Ronja von Rönne hat den diesjährigen Bachmannpreis bekanntlich dann doch nicht gewonnen. Wie es damit künftig weitergeht wird man sehen.

Den ehrenvollen Trostpreis aber erhielt wieder nicht von Rönne, sondern die ANK Frankfurt aus der Hand der Titanic-Redaktion:

Donnerwetter, Don Alphonso!

In einem vielbeachteten Post Ihres FAZ-Blogs verteidigten Sie die antifeministische Schreiberin und Bachmannpreis-Nominierte Ronja von Rönne gegen die ARD-Mitarbeiterin Anna-Mareike Kraus, die, weil ein Artikel von Rönnes an entsprechender Stelle verlinkt worden war, per Twitter darauf hingewiesen hatte, besagte Frau von Rönne werde »empfohlen von dem Juryvorsitzenden des Bachmannpreises und dem Ring Nationaler Frauen«, was Sie, Don Alphonso, als eine Beschimpfung von Rönnes als Rechtsradikale interpretierten.

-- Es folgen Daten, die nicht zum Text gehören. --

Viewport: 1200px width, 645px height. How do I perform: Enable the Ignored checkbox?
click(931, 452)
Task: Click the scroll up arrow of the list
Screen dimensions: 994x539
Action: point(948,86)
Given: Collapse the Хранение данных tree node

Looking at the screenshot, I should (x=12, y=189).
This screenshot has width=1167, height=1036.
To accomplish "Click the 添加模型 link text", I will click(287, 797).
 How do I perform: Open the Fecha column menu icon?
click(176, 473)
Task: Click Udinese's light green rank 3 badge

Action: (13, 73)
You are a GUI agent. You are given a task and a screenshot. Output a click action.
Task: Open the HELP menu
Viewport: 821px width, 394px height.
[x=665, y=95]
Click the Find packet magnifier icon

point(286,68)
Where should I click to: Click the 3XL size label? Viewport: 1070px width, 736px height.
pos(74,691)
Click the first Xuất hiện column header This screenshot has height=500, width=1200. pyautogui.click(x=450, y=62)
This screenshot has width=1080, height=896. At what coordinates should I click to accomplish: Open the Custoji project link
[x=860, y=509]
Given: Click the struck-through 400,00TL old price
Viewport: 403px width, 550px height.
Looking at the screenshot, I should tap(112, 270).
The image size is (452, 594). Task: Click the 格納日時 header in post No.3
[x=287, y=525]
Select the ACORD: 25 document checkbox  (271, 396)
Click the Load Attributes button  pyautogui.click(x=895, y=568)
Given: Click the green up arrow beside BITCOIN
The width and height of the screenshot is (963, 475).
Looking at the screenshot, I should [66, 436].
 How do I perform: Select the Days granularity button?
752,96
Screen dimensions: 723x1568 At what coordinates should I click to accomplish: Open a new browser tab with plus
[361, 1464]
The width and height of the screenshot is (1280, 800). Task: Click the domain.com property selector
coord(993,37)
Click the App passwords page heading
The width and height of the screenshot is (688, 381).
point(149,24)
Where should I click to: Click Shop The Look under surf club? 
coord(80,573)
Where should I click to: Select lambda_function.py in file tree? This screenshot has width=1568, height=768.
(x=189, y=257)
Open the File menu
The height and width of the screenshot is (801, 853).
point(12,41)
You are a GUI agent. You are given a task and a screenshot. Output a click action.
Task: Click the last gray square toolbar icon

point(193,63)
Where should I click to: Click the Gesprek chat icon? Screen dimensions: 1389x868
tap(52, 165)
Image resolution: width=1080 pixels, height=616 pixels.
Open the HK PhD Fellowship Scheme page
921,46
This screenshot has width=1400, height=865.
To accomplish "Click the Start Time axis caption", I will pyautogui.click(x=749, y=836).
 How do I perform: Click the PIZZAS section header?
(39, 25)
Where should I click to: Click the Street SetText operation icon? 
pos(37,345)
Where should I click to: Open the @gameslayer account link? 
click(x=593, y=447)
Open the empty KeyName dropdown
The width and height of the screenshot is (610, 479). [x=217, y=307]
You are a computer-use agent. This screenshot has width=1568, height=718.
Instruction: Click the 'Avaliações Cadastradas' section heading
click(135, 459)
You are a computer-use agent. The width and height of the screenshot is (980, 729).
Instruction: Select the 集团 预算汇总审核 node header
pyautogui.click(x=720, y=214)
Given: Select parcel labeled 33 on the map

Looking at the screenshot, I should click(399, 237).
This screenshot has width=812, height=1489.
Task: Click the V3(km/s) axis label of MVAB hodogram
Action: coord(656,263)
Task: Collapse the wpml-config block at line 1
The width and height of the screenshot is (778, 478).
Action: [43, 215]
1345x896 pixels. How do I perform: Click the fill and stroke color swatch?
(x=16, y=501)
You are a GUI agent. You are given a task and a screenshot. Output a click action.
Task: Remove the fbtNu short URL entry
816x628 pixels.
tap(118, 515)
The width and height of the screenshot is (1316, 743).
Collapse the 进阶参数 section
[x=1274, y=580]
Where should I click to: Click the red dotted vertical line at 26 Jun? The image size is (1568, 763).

Frau Kraus’ Tweet wiederum sahen Sie pfeilgrad in »eine Morddrohung gegen von Rönne« des antifaschistischen Aktionsbündnisses ANK Frankfurt münden, das nämlich twitterte: »›#Feminismus ist was für Unterpriveligierte.‹ – ›Adel ist was für die Laterne‹. Ça irá #BachmannPreis, ça irá, von Rönne!«

Sie scheinen also, Don Alphonso, insgesamt ein recht phantasievoller Typ zu sein. Fürchten Sie sich eigentlich häufig, wenn Sie allein sind? Ja? Dann schließen Sie besser gut alle Fenster und Türen ab und halten Sie Ihr Telefon stets griffbereit!

Ernstgemeinter Ratschlag von Titanic

Dem kann man sich nur mit guten Besserungswünschen anschließen.

Wer sich über den Hintergrund dieser allerneusten Wendung im Morddrohungs-, “Medienglaubwürdigkeits”- und Bachmann-Preis-Vergabe-Komplott auf dem laufenden halten möchte, bitte hier, hier und hier.

Und damit soll es dann aber auch wirklich genug sein.
Sonst nimmt noch jemand den ganzen Quatsch Ernst.